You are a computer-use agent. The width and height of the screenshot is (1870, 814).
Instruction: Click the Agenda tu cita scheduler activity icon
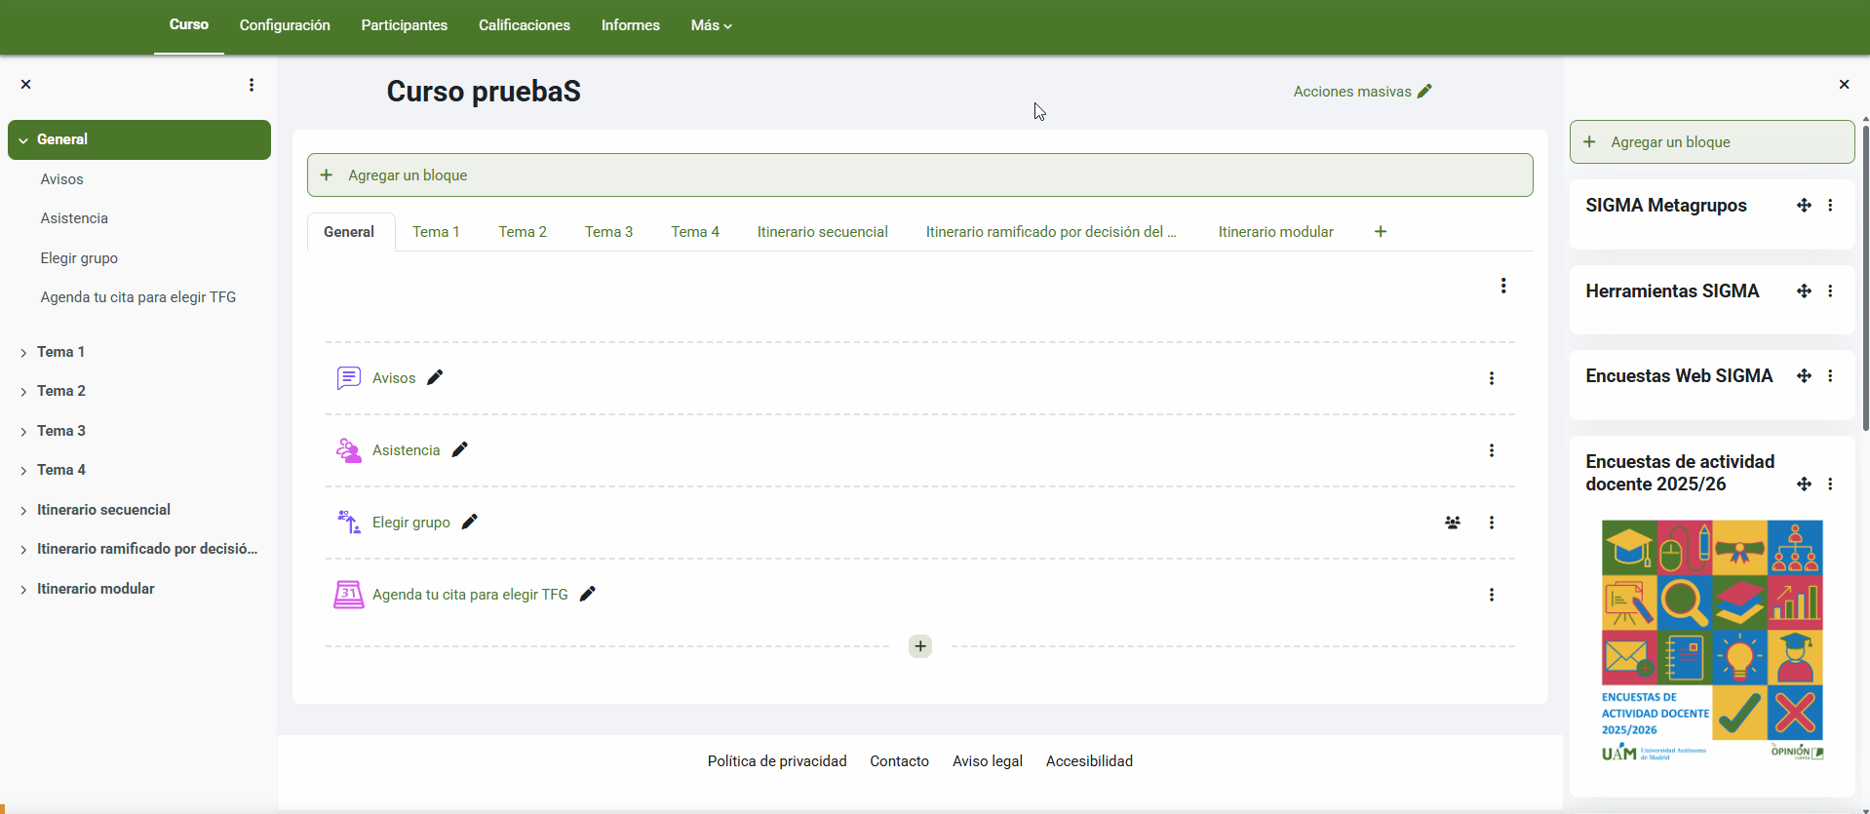coord(348,595)
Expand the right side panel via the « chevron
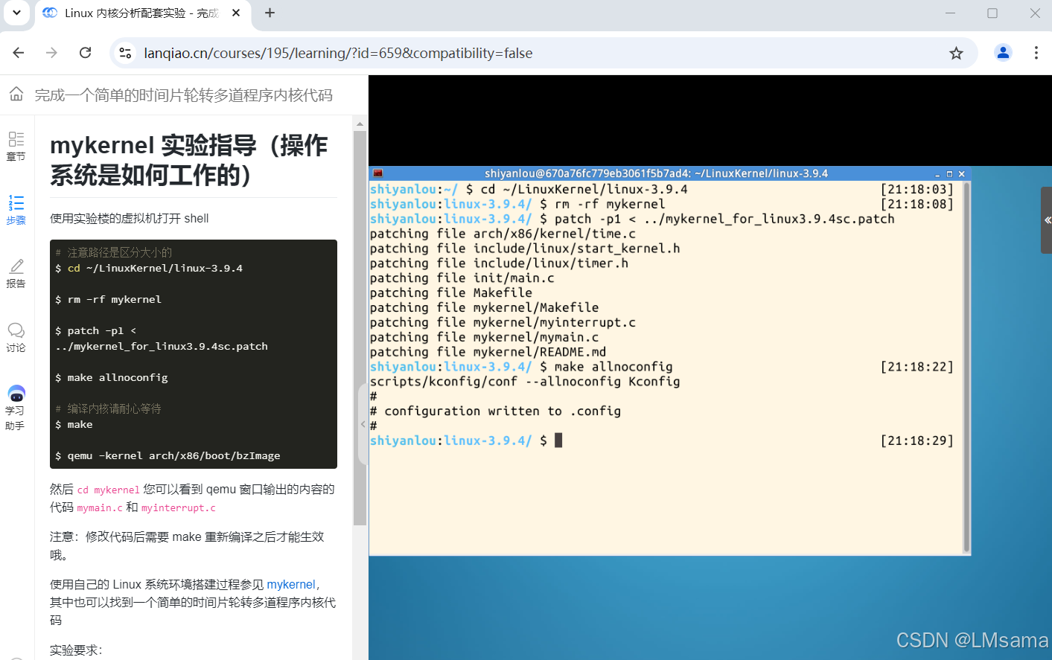The image size is (1052, 660). (x=1047, y=220)
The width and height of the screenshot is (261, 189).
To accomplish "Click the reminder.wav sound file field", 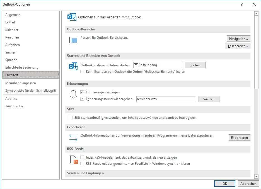I will (x=166, y=99).
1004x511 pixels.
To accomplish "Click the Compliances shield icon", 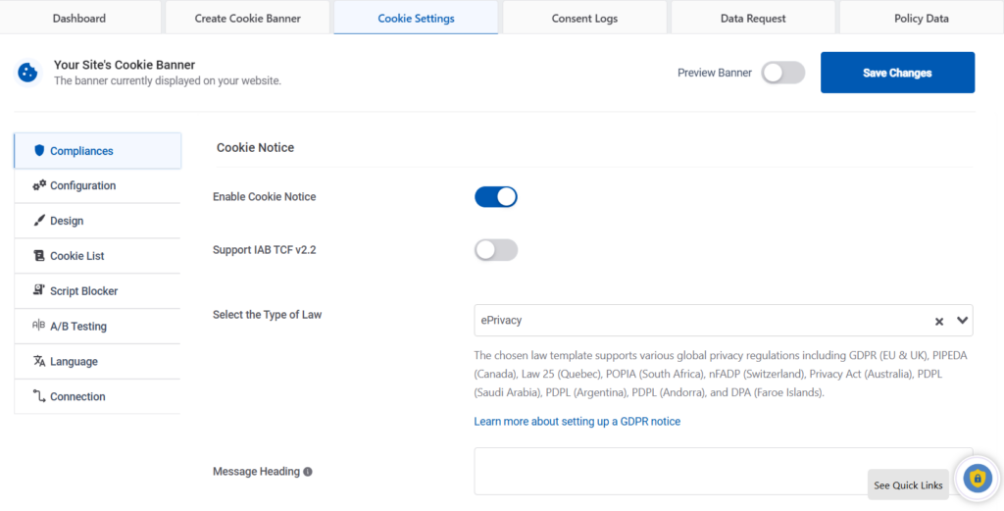I will pyautogui.click(x=39, y=150).
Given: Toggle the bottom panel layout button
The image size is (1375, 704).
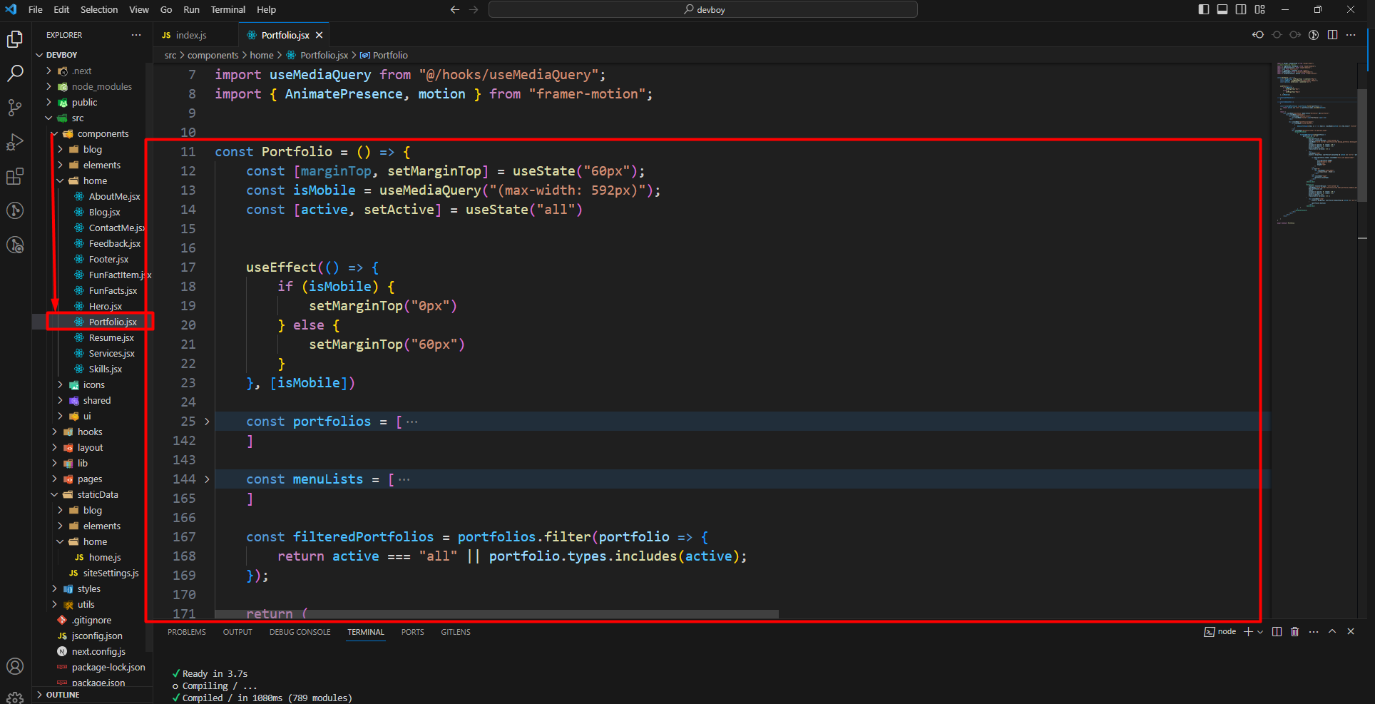Looking at the screenshot, I should pyautogui.click(x=1222, y=9).
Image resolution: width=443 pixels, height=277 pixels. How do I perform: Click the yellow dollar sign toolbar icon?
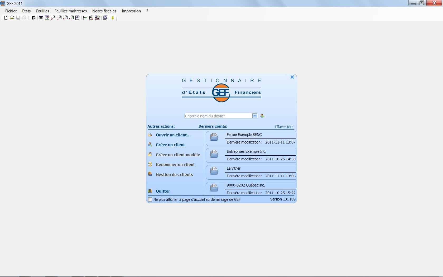pyautogui.click(x=113, y=18)
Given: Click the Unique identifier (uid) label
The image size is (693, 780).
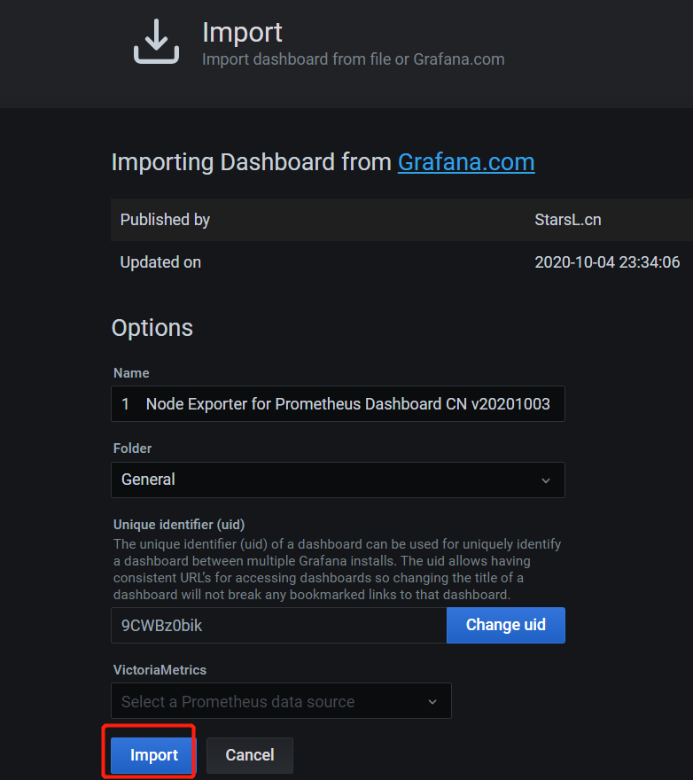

EXERCISE PROMPT:
The word "Given" appears on some lines of the data above; say how many such lines there are, with nothing else.

OUTPUT:
2